Witajcie
Gabi, a co robisz z ismenką na zimę? Trzymasz ją w gruncie, czy w donicy w szklarni? Jeżówka to jest 'Irresistible'.
Bardzo udana i świetnie rośnie. Polecam gorąco.
Aguś, liliowcowe zółtki tez są piękne, ale pamiętam ten śliczny liliowiec zółty liźniety czerwienią którego masz u siebie
Taka śliczna i ozdobna kępka, akurat w kolorkach które bardzo lubię
Gosiu, ismenka wypuściła już trzy kwiatki i jest coraz przepiękniejsza. Ale nie widzę więcej pączków, więc chyba skończy
sie na trzech.
Pomysły są po to by je podpatrywać

nawet nie ma co pytać o pozwolenie

Jakoś nie załapałam się na święto
ogrodów w tym roku, musi być bardzo miło pozwiedzać ogrody prywatne takich ogrodomaniaków jak my
Taruś, w tym roku chyba nie bedzie powtórki i takich obrazków, bo wszystkie nie kwitną niestety w tym samym czasie.
Monarda dopiero się zabiera za kwitnienie i wybarwia listki na różowo, ale jeżówce jeszcze daleko. Za to liliowiec już jest
w kwiatach, ale jakiś taki samotny.
Moniu, dziękuję
Loki, a co mieli mówić? Wisiała zielona zasłonka i tyle.

**FRAGMENT ZBIORU DANYCH**
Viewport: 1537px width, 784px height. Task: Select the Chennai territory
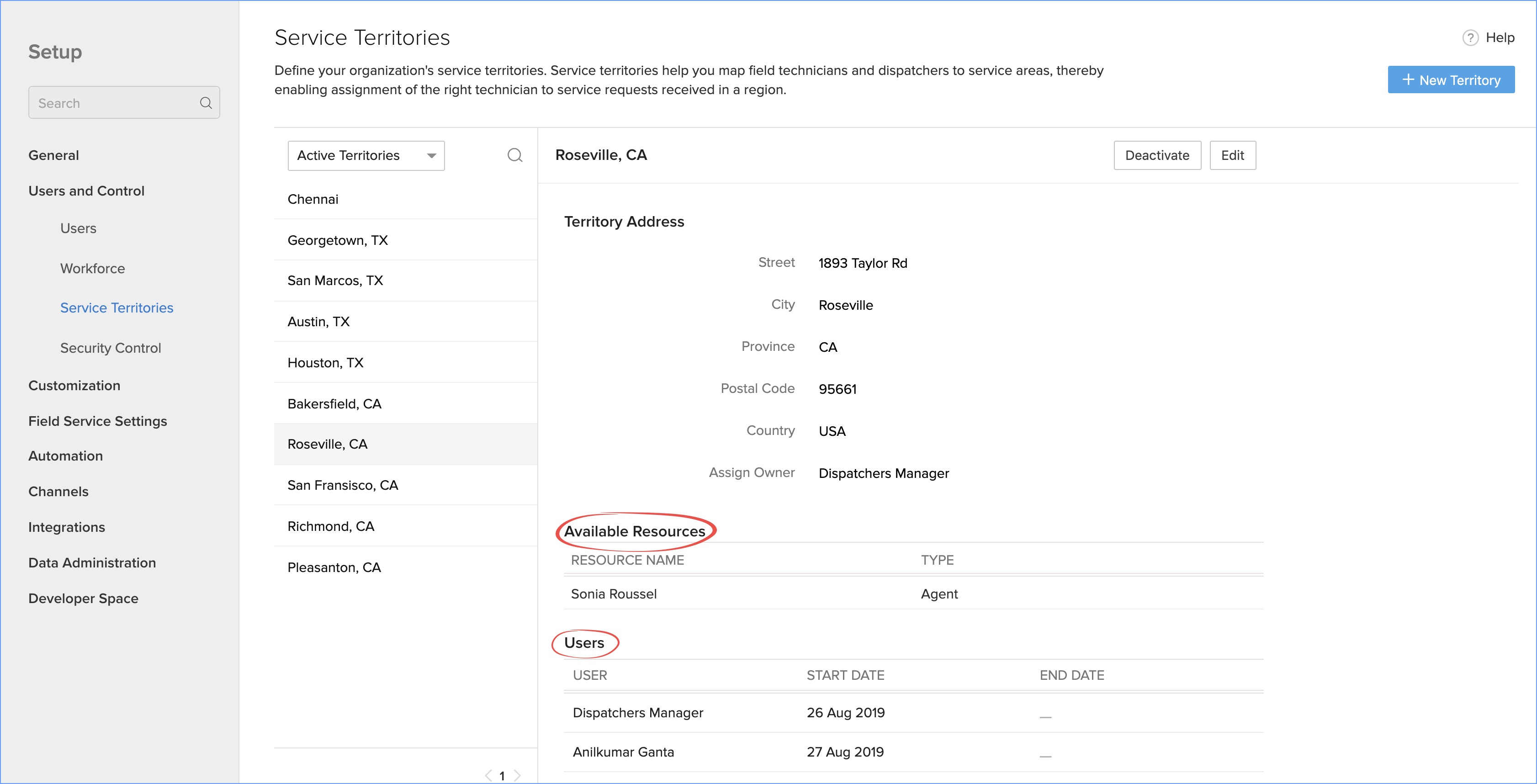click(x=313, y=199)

* * *

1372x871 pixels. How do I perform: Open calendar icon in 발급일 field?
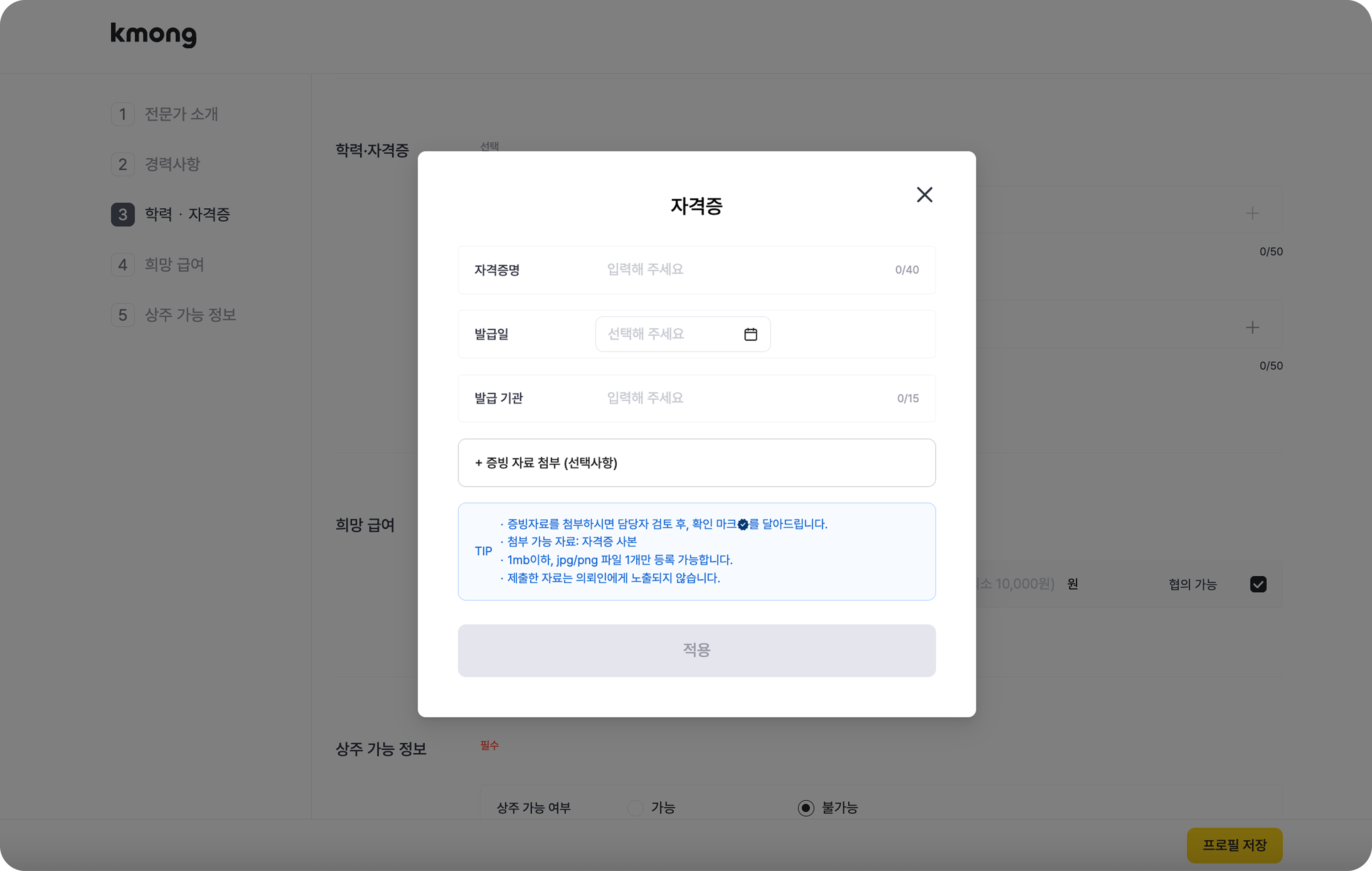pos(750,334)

==

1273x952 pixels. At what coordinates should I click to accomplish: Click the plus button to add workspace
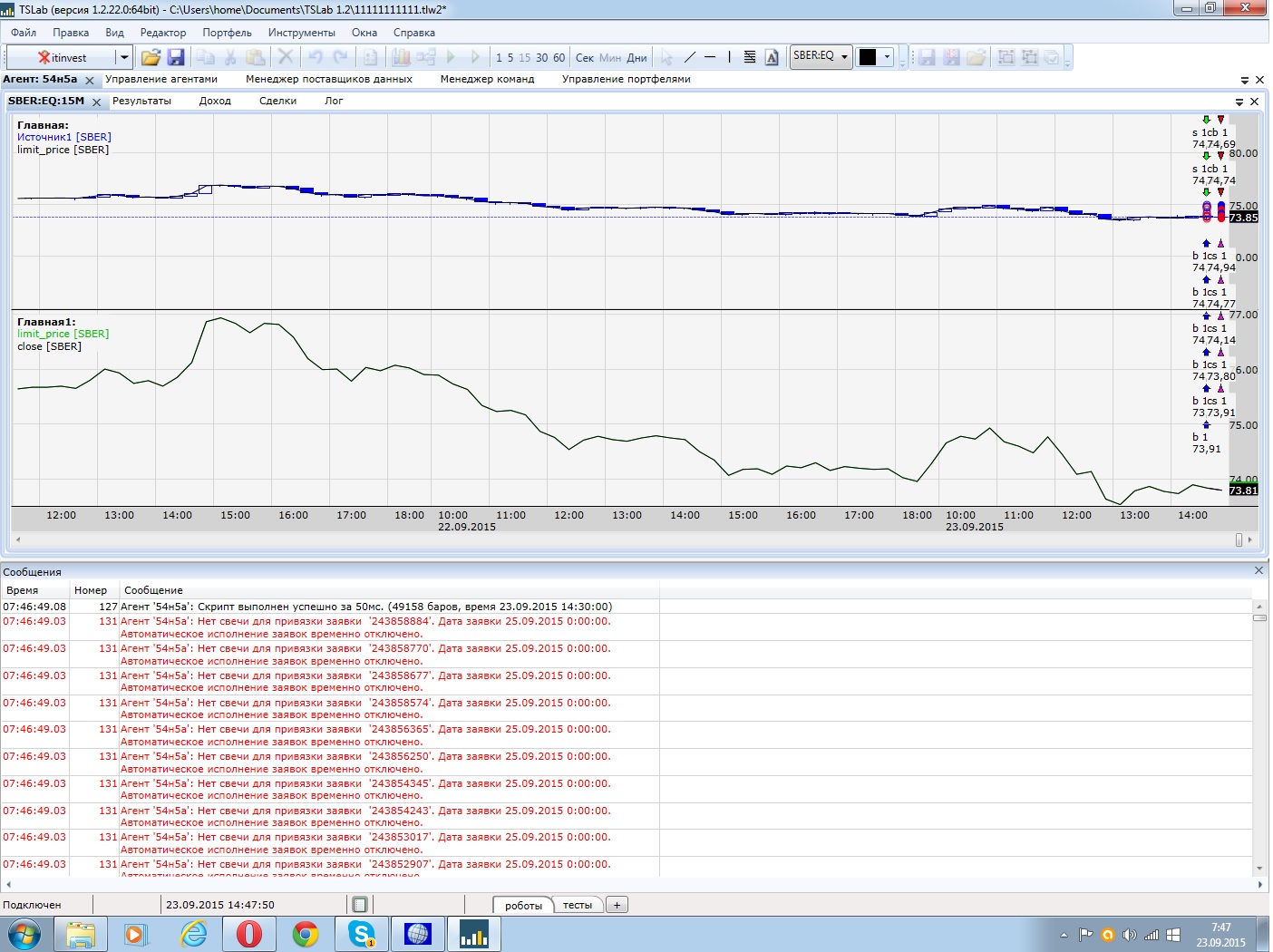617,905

**CEL ĆWICZENIA**
Poprowadź dalej rozmowę o roślinach ogrodowych z fragmentu strony, zaczynając po jej ostatnim zdaniu. Pozycje pochodzą z innego źródła niż fragment strony.

**OCZEKIWANY WYNIK**
Aga, u mnie ismenka wystrzeliła z kwiatami bardzo szybko, a przez długi czas były tylko ogromne liście

Pokazały
się też kiście kwiatowe na mojej hortensji na pieńku. Tyko korona bardzo duża i trzeba jej pomóc trzymać się prosto. Dobrze
że jest przy siatce bo sama by chyba nie dała rady i wszystko by się połamało. Przydałby się taki jakiś metalowy parasol
jako podpora.
Joluś, przyjdzie niedługo czas też i na kwiatki

a jeżówka to nowość, 'Irresistible'. Mam też Hot Papaya ale
jak ją połamały koty i podjadły slimaki to jeszcze nie kwitnie. Tylko kilka podziurawionych liści. Może w przyszłym roku. ?
Adrianko, róż też da się polubić, tylko nie trzeba go zabardzo mieszać z kolorami które mu nie pasują. No i róż i biel
jest idealna do cienia. Wtedy najładniej wyglada.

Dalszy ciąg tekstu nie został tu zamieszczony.